Nouveau printemps arabe : Mohammed VI, le prochain sur la liste ?

RABAT (© 2013 Afriquinfos) – Le Maroc connaît une crise politique encore relativement jugulée, mais qui pourrait virer au drame d’un moment à l’autre. Entre oppositions au sein du pouvoir, indignation du peuple et troubles dans les pays voisins, la situation est des plus sensibles…
Jeudi 8 août 2013 | 12:48 UTC

Le roi du Maroc est-il en danger ? Mohammed VI, jusqu’ici, a été un monarque très populaire. Il a surtout réussi à traverser des périodes de crise potentiellement très dangereuses pour lui avec un certain brio, comme lors du printemps arabe de 2011. Mais ces derniers temps, on dirait que le vent tourne.

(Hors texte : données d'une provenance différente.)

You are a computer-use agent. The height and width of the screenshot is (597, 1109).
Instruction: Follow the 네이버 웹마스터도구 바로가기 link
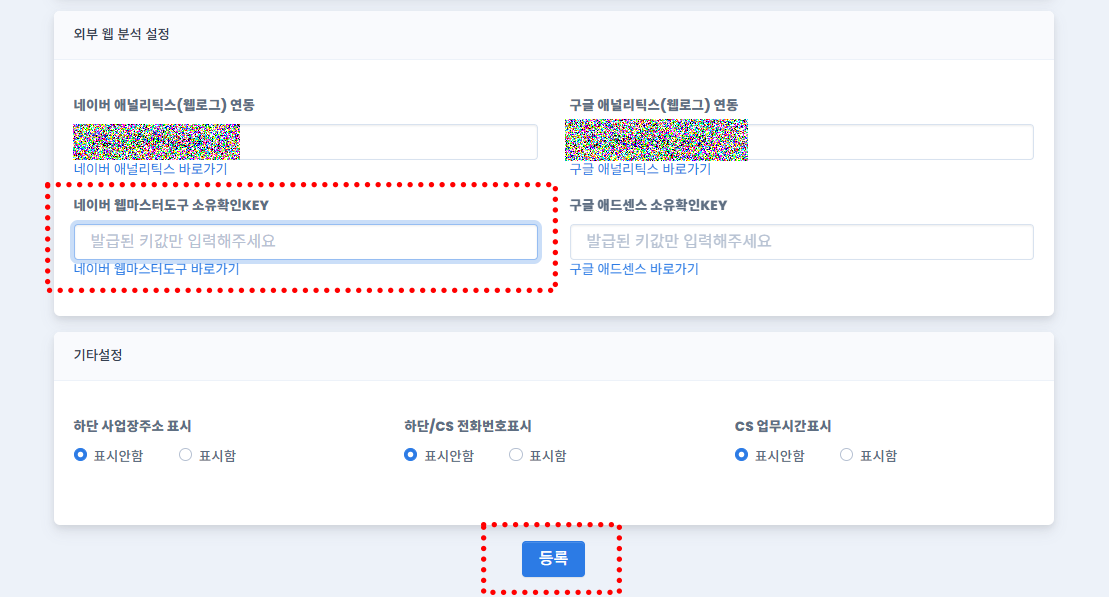[x=156, y=269]
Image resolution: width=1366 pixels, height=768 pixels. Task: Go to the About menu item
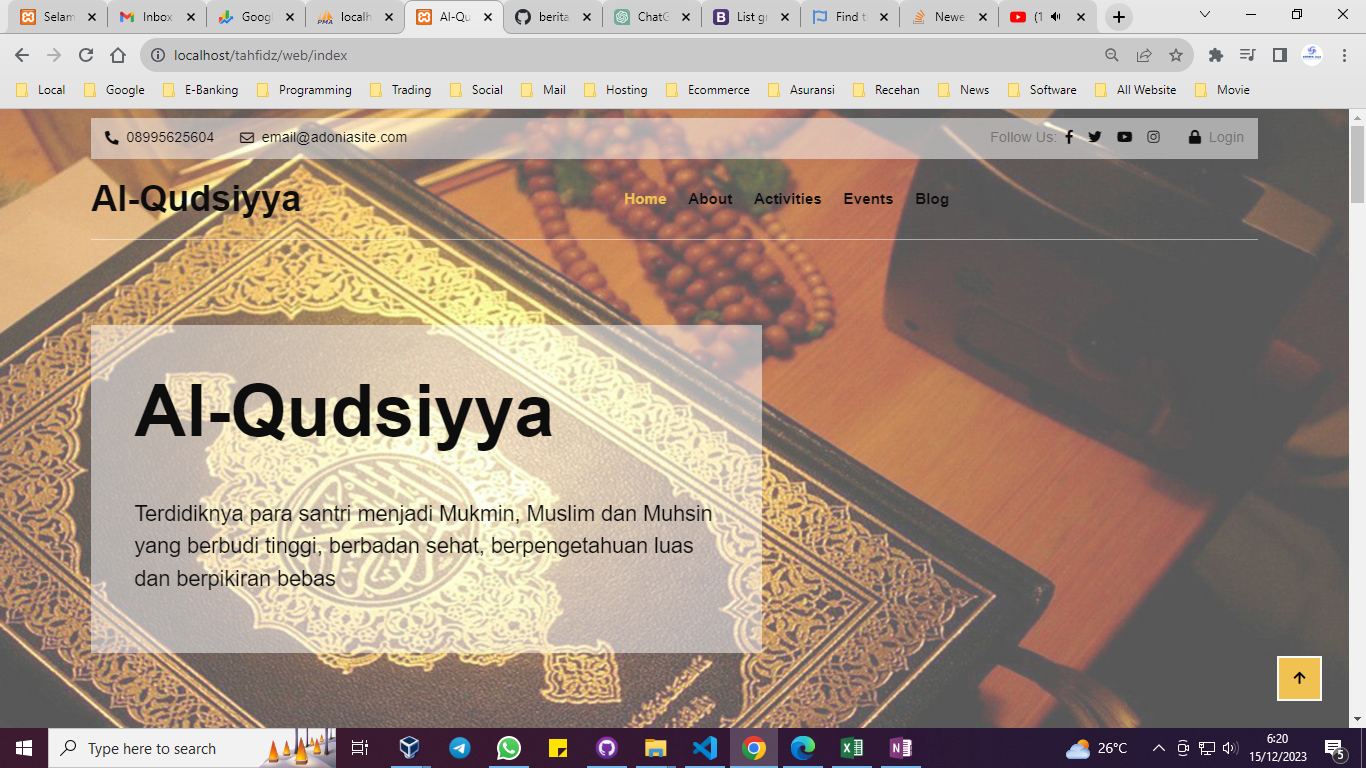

Hier, des centaines de personnes ont manifesté devant le Parlement de Rabat, en protestation à la grâce du pédophile espagnol Daniel Galvan. Là même où, vendredi dernier, la première manifestation en réponse à l’affaire avait été violemment réprimée par les forces de l’ordre. Avant-hier, un rassemblement similaire a eu lieu à Casablanca.

Même si le roi a annulé son pardon officiel et que le criminel a été arrêté à nouveau, la colère du Maroc gronde encore. Pourquoi ? Le peuple réclame une plus grande transparence de la politique, une justice véritablement indépendante de toute influence et le nom des responsables de cette énorme erreur.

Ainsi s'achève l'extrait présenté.